**DOCUMENT PASSAGE:**

>> Begin

The strike killed five people, including Abu Mahdi al-Muhandis, the pro-Iranian chief of Iraq’s Kata’ib Hezbollah, a powerful Shiite militia with close ties to Soleimani’s Quds Force.
The Department of Defense confirmed in a statement that it was responsible for the attack, saying, “At the direction of the President, the US military has taken decisive defensive action to protect US personnel abroad by killing Qassem Soleimani, the head of the Iranian Revolutionary Guard Corps-Quds Force, a US-designated Foreign Terrorist Organization. General Soleimani was actively developing plans to attack American diplomats and service members in Iraq and throughout the region.”
A spokesman for Iraq’s Popular Mobilization Forces, an umbrella grouping of Iran-trained Shia militias, also confirmed to Western news outlets that Soleimani and al-Muhandis had been killed in the airstrikes.
Also killed in the attack was the public relations chief for the Popular Mobilization Forces, Mohammed Ridha Jabri. The Iraqi Joint Command said Soleimani and Ridha had arrived by plane at Baghdad International Airport from Syria shortly before the strikes were carried out. Their two cars were then bombed as they left the airport.
The attack comes at a moment of increased tension between Washington and Tehran. In late December, the Iranian-backed Khata’ib Hezbollah fired 31 rockets into a base in Kirkuk Province that killed an American contractor and wounded several American and Iraqi soldiers. The United States responded by bombing three Khata’ib Hezbollah bases in western Iraq and two sites in Syria.

>> End

**GIVEN PROBLEM:** Please name every person that the passage on the Baghdad airport strike says was killed in the attack. The listing that follows comes from a different source and has no connection to the passage on the Baghdad airport strike.

**DATA SECTION:**
>> Begin

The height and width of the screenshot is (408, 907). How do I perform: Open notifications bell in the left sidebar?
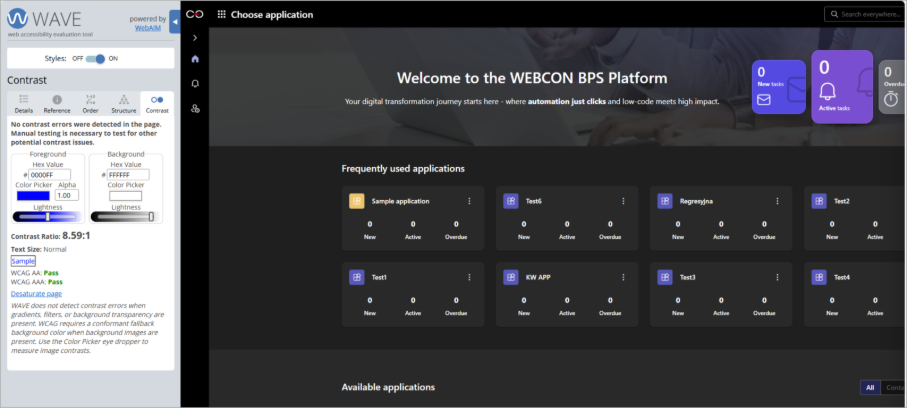[x=195, y=83]
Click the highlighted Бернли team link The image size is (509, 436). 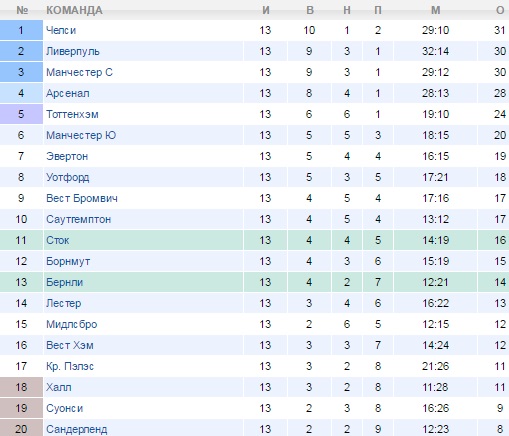(64, 282)
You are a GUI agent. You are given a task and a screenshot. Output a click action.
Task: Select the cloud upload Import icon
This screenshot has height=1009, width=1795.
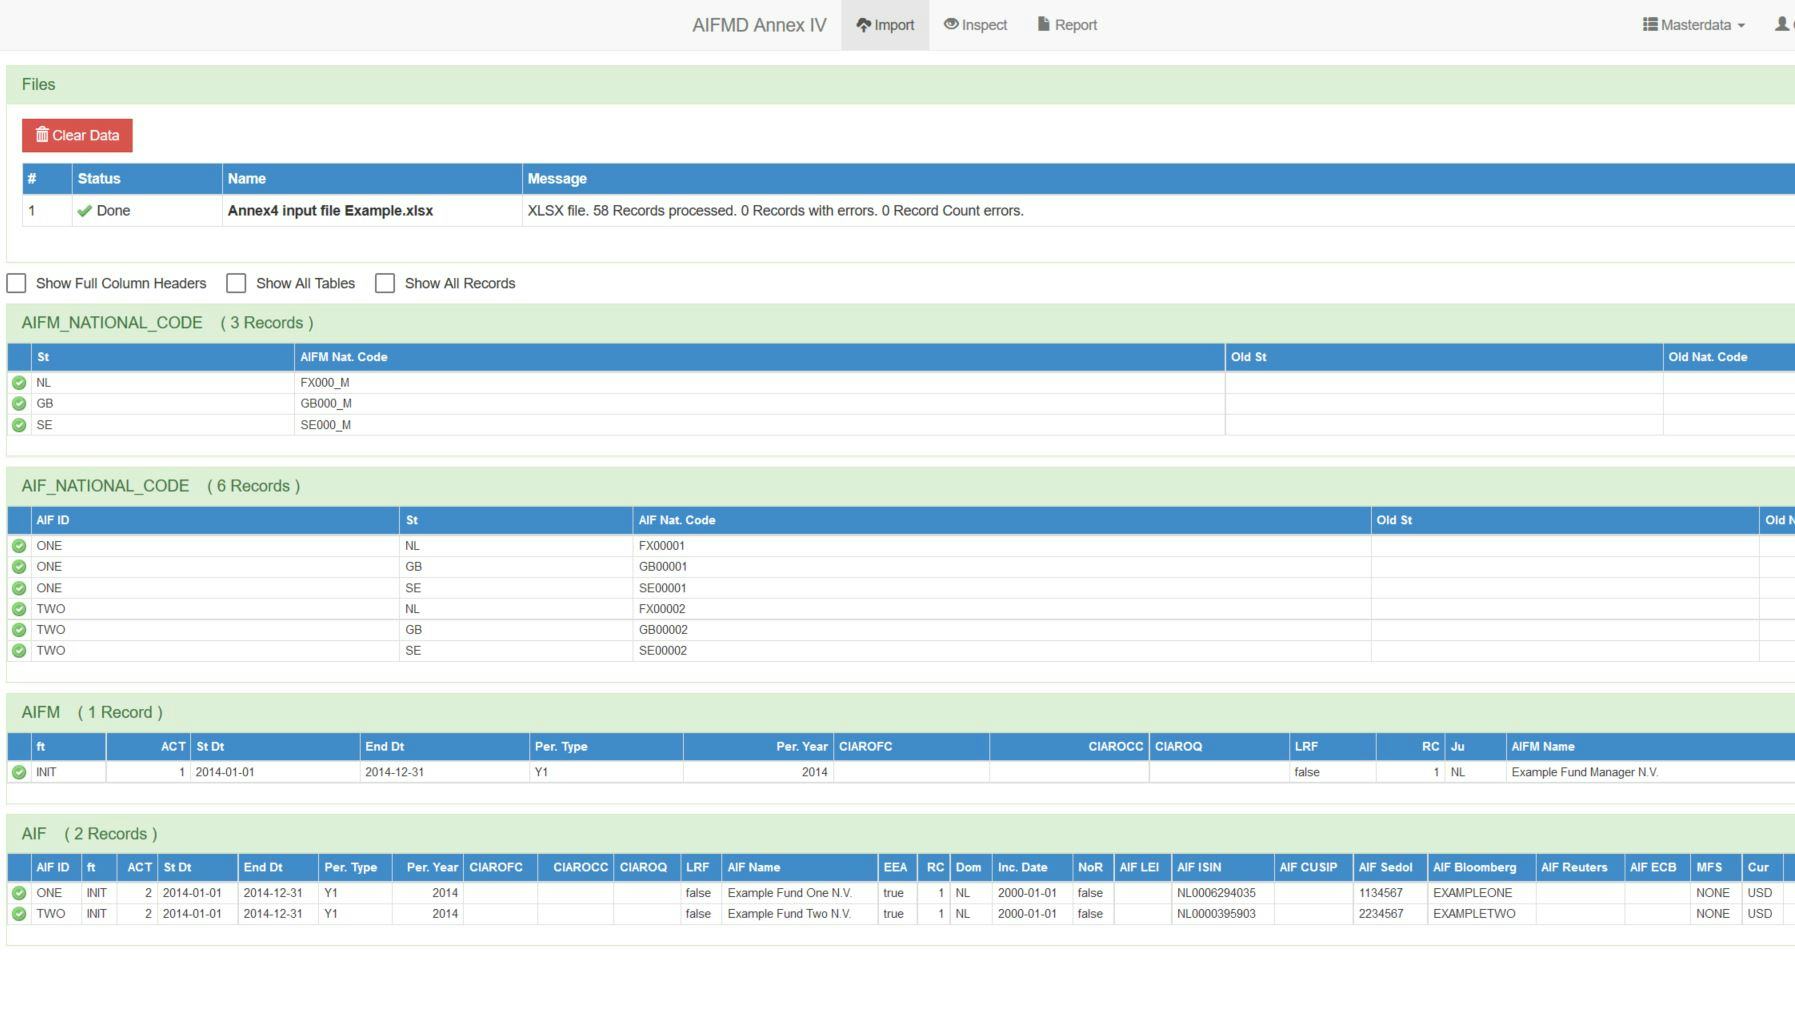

>> End

**RESPONSE:**
Qassem Soleimani
Abu Mahdi al-Muhandis
Mohammed Ridha Jabri